On 12 December, 2013, the Centre for Media and Information Warfare Studies, Faculty of Communication and Media Studies (FKPM), Universiti Teknologi Mara (UiTM), organised the Executive Talk: Propaganda, Public Diplomacy and National Security. The speaker was Professor Dr. Nancy Snow, a Professor of Communications from California State University, Fullerton and Adjunct Professor at Annenberg School, University of South California, United States of America.

The talk inaugurated with welcoming remarks and opening speech by Prof. Dr. Azizul Halim Yahya, Dean of FKPM.

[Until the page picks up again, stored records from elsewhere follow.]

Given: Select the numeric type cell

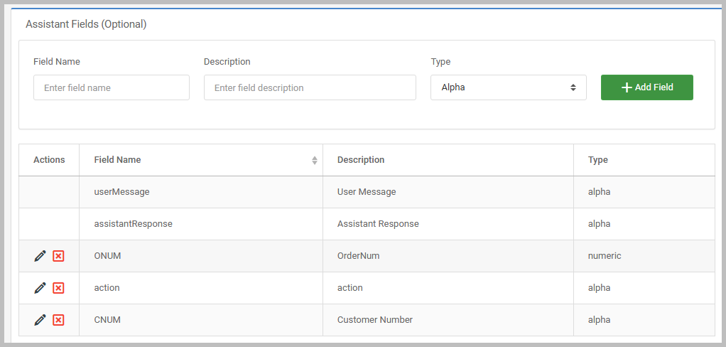Looking at the screenshot, I should [x=605, y=256].
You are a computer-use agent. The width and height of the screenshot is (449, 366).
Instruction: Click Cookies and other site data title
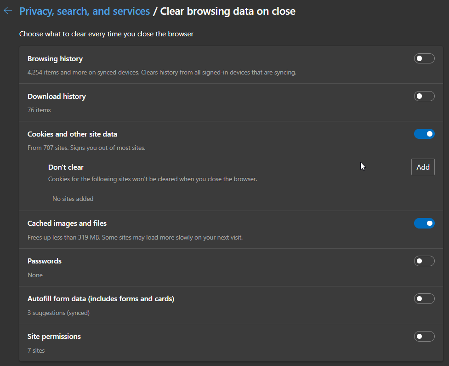tap(72, 134)
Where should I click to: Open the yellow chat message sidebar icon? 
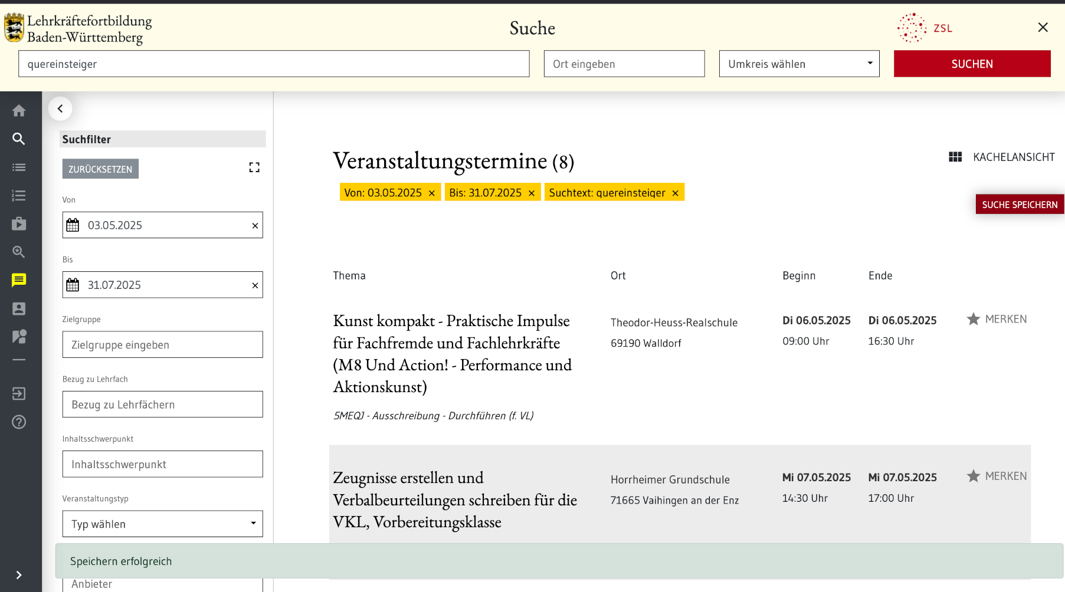point(19,280)
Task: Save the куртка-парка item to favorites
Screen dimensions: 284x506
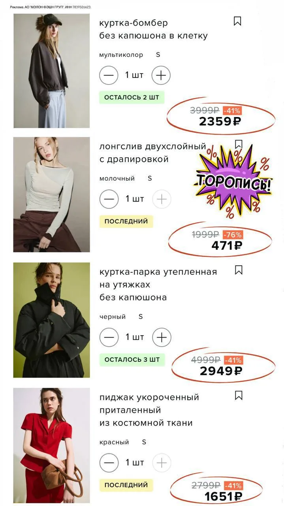Action: [x=239, y=270]
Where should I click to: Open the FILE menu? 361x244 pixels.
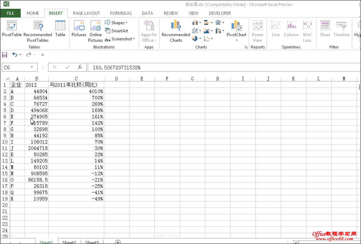tap(11, 13)
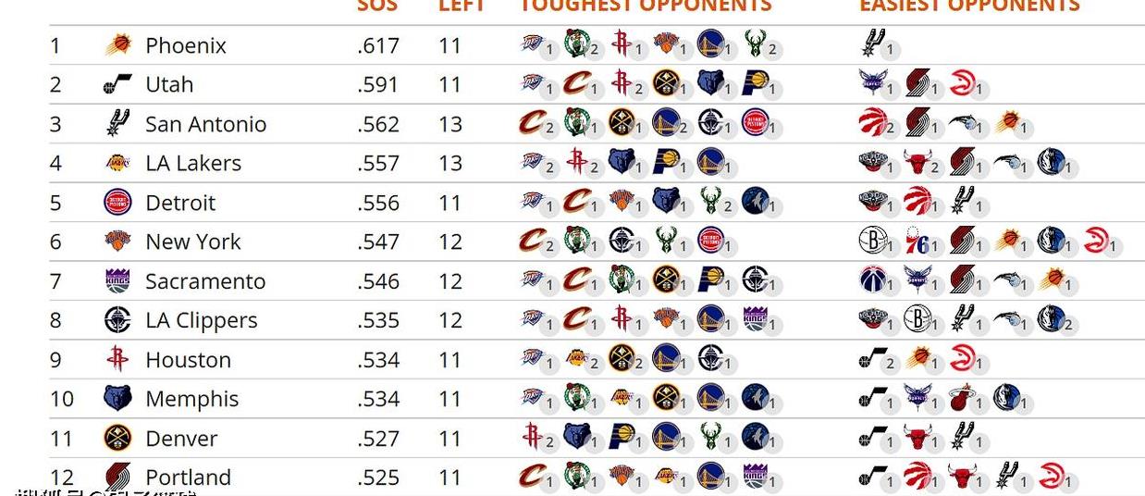Select Wizards logo in Sacramento's easiest opponents
This screenshot has height=496, width=1145.
tap(872, 279)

Prof. Dr. Nancy Snow, a former United States Information Agency (USIA) official and an expert in public diplomacy and propaganda studies who specialises in America’s image and reputation, introduced her presentation by replying to a statement she had heard, “social media is a problem in this country.” She argued that social media is not a problem; the problem is the content, and since the world today is one large social network, everyone is a journalist. She described how the press always wants more information while governments try to hide them, and because of that, there needs to be a balance between giving information and protecting national security.

She went on to explain the two basic ways to improve communication: talk louder or listen closer. She believes that listen closer is more efficient, citing examples including an excerpt from Former US President Jimmy Carter, who said the US government needed to listen more in order to understand the world better. She also argued that more communication “merely multiples the possibilities of misunderstandings and misinterpretations.” This is because “bias and distortion continue to play a large group.”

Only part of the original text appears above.